◆ Source material
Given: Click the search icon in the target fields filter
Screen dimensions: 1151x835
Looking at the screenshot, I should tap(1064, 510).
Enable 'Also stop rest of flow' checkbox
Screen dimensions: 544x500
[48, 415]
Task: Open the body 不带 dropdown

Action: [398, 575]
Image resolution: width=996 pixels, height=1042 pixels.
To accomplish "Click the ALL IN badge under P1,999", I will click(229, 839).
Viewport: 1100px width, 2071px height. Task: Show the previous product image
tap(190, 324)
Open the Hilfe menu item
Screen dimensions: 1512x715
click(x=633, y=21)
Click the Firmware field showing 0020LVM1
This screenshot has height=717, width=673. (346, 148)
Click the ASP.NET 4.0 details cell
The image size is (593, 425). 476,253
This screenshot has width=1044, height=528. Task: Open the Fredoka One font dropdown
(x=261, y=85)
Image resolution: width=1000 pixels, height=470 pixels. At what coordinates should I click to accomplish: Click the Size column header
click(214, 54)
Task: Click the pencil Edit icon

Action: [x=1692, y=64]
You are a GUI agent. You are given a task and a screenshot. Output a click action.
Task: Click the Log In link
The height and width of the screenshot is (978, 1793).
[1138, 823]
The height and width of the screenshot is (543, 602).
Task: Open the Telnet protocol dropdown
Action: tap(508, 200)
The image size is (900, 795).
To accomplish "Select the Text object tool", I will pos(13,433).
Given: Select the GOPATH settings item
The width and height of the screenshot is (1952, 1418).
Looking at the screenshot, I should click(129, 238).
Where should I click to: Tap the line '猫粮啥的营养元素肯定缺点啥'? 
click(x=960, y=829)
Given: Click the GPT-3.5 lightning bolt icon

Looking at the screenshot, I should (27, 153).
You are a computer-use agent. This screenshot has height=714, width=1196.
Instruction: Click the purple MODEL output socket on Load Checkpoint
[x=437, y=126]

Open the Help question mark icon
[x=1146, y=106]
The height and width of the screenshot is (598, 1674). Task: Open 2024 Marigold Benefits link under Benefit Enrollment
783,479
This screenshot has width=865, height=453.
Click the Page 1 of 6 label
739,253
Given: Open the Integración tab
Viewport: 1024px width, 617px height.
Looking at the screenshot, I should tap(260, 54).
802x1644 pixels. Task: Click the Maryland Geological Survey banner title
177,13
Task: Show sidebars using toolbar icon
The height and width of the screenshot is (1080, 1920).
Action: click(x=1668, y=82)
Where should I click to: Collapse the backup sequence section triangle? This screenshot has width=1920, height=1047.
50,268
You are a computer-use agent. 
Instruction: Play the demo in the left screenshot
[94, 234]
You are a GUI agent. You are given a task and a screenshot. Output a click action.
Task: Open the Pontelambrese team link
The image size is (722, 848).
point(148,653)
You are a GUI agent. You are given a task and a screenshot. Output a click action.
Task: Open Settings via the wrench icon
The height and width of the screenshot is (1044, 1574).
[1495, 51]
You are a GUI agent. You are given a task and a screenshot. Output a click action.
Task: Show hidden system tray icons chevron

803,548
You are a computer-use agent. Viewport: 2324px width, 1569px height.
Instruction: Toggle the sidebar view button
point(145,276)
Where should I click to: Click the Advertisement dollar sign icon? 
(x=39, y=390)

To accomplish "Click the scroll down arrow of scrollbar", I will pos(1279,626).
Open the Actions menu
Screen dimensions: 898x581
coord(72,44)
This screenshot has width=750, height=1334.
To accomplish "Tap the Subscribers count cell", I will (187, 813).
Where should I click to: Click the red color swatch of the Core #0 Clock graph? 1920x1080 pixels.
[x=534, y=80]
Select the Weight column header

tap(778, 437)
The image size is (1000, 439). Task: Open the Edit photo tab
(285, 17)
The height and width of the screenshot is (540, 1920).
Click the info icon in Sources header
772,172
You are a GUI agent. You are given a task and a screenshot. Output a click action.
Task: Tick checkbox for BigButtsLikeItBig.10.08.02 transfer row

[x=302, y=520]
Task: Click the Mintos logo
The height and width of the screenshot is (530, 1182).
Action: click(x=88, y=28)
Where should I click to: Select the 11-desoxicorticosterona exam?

◆ Description of the task
Output every line of the data above as a Markdown table with the columns No. and Line, numbering the rows and omitting blank lines.

◆ Written answer
| No. | Line |
|---|---|
| 1 | Given: Click the search icon in the target fields filter |
| 2 | Screen dimensions: 1151x835 |
| 3 | Looking at the screenshot, I should tap(1064, 510). |
| 4 | Enable 'Also stop rest of flow' checkbox |
| 5 | Screen dimensions: 544x500 |
| 6 | [48, 415] |
| 7 | Task: Open the body 不带 dropdown |
| 8 | Action: [398, 575] |
| 9 | Image resolution: width=996 pixels, height=1042 pixels. |
| 10 | To accomplish "Click the ALL IN badge under P1,999", I will click(229, 839). |
| 11 | Viewport: 1100px width, 2071px height. Task: Show the previous product image |
| 12 | tap(190, 324) |
| 13 | Open the Hilfe menu item |
| 14 | Screen dimensions: 1512x715 |
| 15 | click(x=633, y=21) |
| 16 | Click the Firmware field showing 0020LVM1 |
| 17 | This screenshot has height=717, width=673. (346, 148) |
| 18 | Click the ASP.NET 4.0 details cell |
| 19 | The image size is (593, 425). 476,253 |
| 20 | This screenshot has width=1044, height=528. Task: Open the Fredoka One font dropdown |
| 21 | (x=261, y=85) |
| 22 | Image resolution: width=1000 pixels, height=470 pixels. At what coordinates should I click to accomplish: Click the Size column header |
| 23 | click(214, 54) |
| 24 | Task: Click the pencil Edit icon |
| 25 | Action: [x=1692, y=64] |
| 26 | You are a GUI agent. You are given a task and a screenshot. Output a click action. |
| 27 | Task: Click the Log In link |
| 28 | The height and width of the screenshot is (978, 1793). |
| 29 | [1138, 823] |
| 30 | The height and width of the screenshot is (543, 602). |
| 31 | Task: Open the Telnet protocol dropdown |
| 32 | Action: tap(508, 200) |
| 33 | The image size is (900, 795). |
| 34 | To accomplish "Select the Text object tool", I will pos(13,433). |
| 35 | Given: Select the GOPATH settings item |
| 36 | The width and height of the screenshot is (1952, 1418). |
| 37 | Looking at the screenshot, I should click(129, 238). |
| 38 | Where should I click to: Tap the line '猫粮啥的营养元素肯定缺点啥'?  |
| 39 | click(x=960, y=829) |
| 40 | Given: Click the GPT-3.5 lightning bolt icon |
| 41 | Looking at the screenshot, I should (27, 153). |
| 42 | You are a computer-use agent. This screenshot has height=714, width=1196. |
| 43 | Instruction: Click the purple MODEL output socket on Load Checkpoint |
| 44 | [x=437, y=126] |
| 45 | Open the Help question mark icon |
| 46 | [x=1146, y=106] |
| 47 | The height and width of the screenshot is (598, 1674). Task: Open 2024 Marigold Benefits link under Benefit Enrollment |
| 48 | 783,479 |
| 49 | This screenshot has width=865, height=453. |
| 50 | Click the Page 1 of 6 label |
| 51 | 739,253 |
| 52 | Given: Open the Integración tab |
| 53 | Viewport: 1024px width, 617px height. |
| 54 | Looking at the screenshot, I should tap(260, 54). |
| 55 | 802x1644 pixels. Task: Click the Maryland Geological Survey banner title |
| 56 | 177,13 |
| 57 | Task: Show sidebars using toolbar icon |
| 58 | The height and width of the screenshot is (1080, 1920). |
| 59 | Action: click(x=1668, y=82) |
| 60 | Where should I click to: Collapse the backup sequence section triangle? This screenshot has width=1920, height=1047. |
| 61 | 50,268 |
| 62 | You are a computer-use agent.  |
| 63 | Instruction: Play the demo in the left screenshot |
| 64 | [94, 234] |
| 65 | You are a GUI agent. You are given a task and a screenshot. Output a click action. |
| 66 | Task: Open the Pontelambrese team link |
| 67 | The image size is (722, 848). |
| 68 | point(148,653) |
| 69 | You are a GUI agent. You are given a task and a screenshot. Output a click action. |
| 70 | Task: Open Settings via the wrench icon |
| 71 | The height and width of the screenshot is (1044, 1574). |
| 72 | [1495, 51] |
| 73 | You are a GUI agent. You are given a task and a screenshot. Output a click action. |
| 74 | Task: Show hidden system tray icons chevron |
| 75 | 803,548 |
| 76 | You are a computer-use agent. Viewport: 2324px width, 1569px height. |
| 77 | Instruction: Toggle the sidebar view button |
| 78 | point(145,276) |
| 79 | Where should I click to: Click the Advertisement dollar sign icon?  |
| 80 | (x=39, y=390) |
| 81 | To accomplish "Click the scroll down arrow of scrollbar", I will pos(1279,626). |
| 82 | Open the Actions menu |
| 83 | Screen dimensions: 898x581 |
| 84 | coord(72,44) |
| 85 | This screenshot has width=750, height=1334. |
| 86 | To accomplish "Tap the Subscribers count cell", I will (187, 813). |
| 87 | Where should I click to: Click the red color swatch of the Core #0 Clock graph? 1920x1080 pixels. |
| 88 | [x=534, y=80] |
| 89 | Select the Weight column header |
| 90 | tap(778, 437) |
| 91 | The image size is (1000, 439). Task: Open the Edit photo tab |
| 92 | (285, 17) |
| 93 | The height and width of the screenshot is (540, 1920). |
| 94 | Click the info icon in Sources header |
| 95 | 772,172 |
| 96 | You are a GUI agent. You are given a task and a screenshot. Output a click action. |
| 97 | Task: Tick checkbox for BigButtsLikeItBig.10.08.02 transfer row |
| 98 | [x=302, y=520] |
| 99 | Task: Click the Mintos logo |
| 100 | The height and width of the screenshot is (530, 1182). |
| 101 | Action: click(x=88, y=28) |
| 102 | Where should I click to: Select the 11-desoxicorticosterona exam? |